TASK STATEMENT ▸
In your copy, leave out the pictures and repeat every record exactly.

START EXTRACTED INFORMATION

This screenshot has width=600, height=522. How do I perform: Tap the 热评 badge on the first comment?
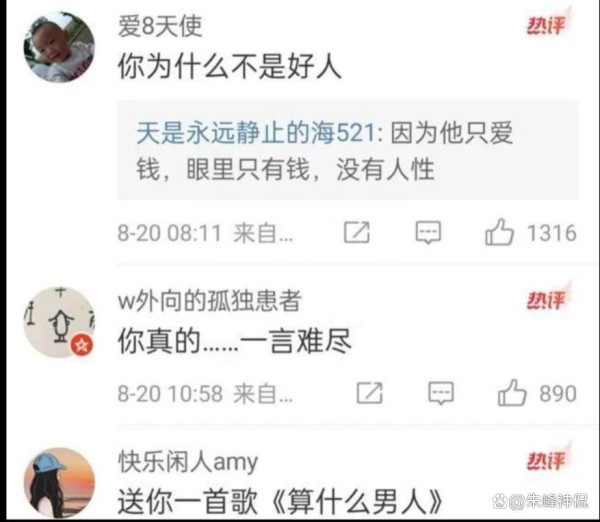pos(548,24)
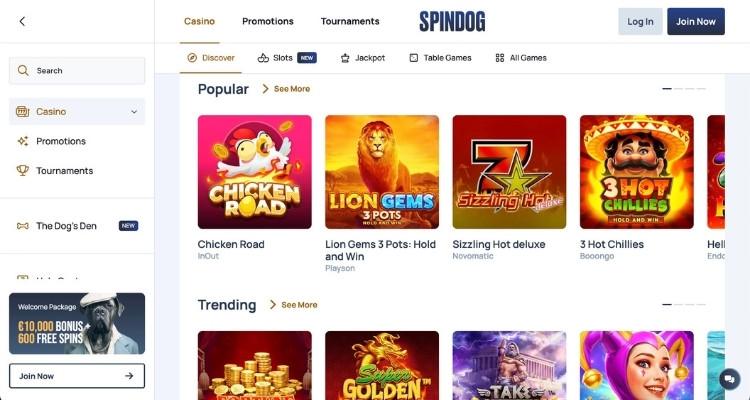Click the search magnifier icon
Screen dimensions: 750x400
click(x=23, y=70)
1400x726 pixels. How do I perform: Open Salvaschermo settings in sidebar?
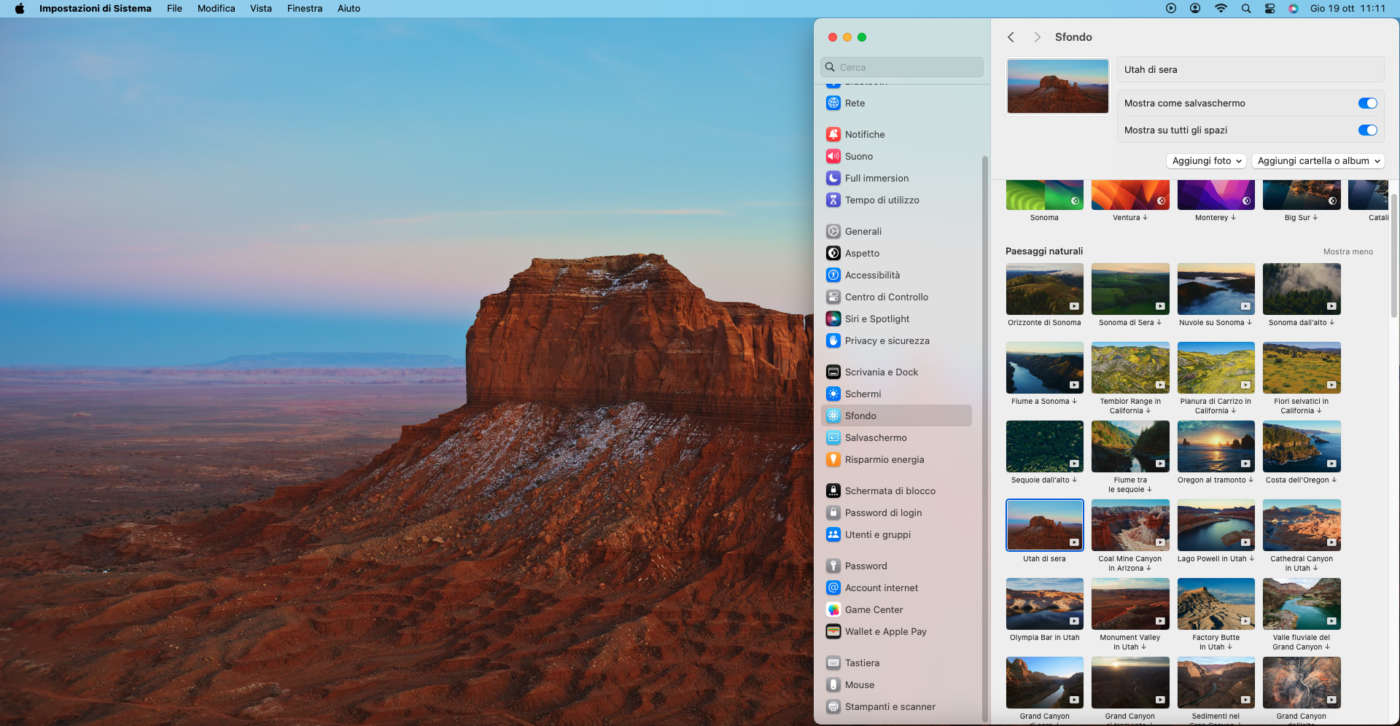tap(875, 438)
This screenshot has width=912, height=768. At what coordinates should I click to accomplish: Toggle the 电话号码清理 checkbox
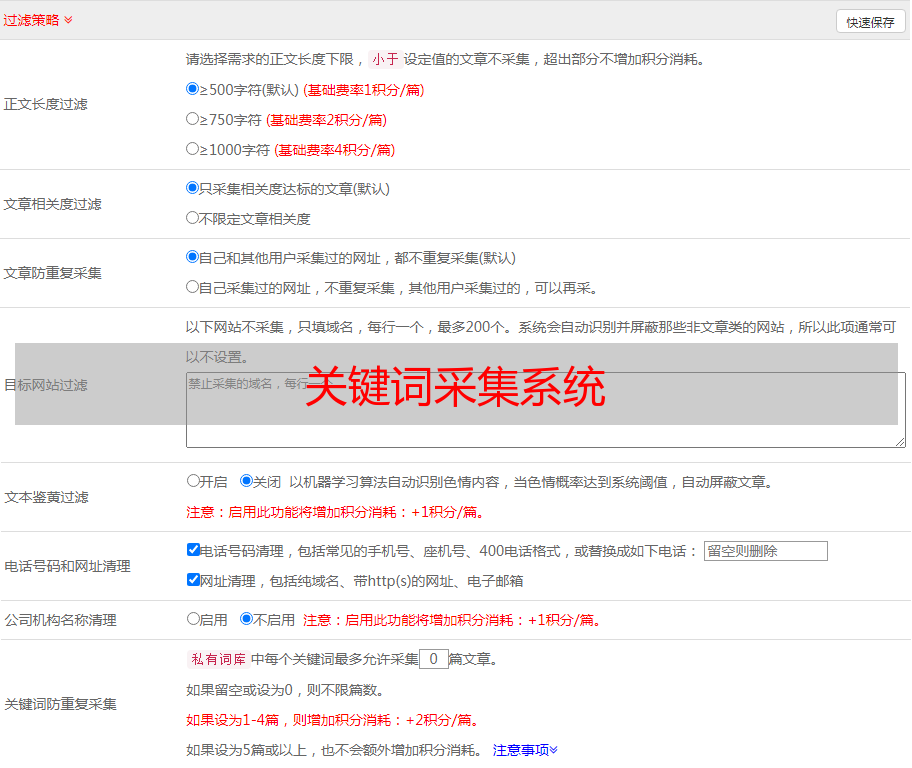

END EXTRACTED INFORMATION

REPLY ▸
This screenshot has width=600, height=522. How do I perform: Tap the 热评 badge on the first comment?
pos(548,24)
Click the search magnifier icon
Screen dimensions: 750x400
click(x=23, y=70)
1400x726 pixels. How do I perform: Open Salvaschermo settings in sidebar?
tap(875, 438)
This screenshot has width=912, height=768. At what coordinates should I click to accomplish: Toggle the 电话号码清理 checkbox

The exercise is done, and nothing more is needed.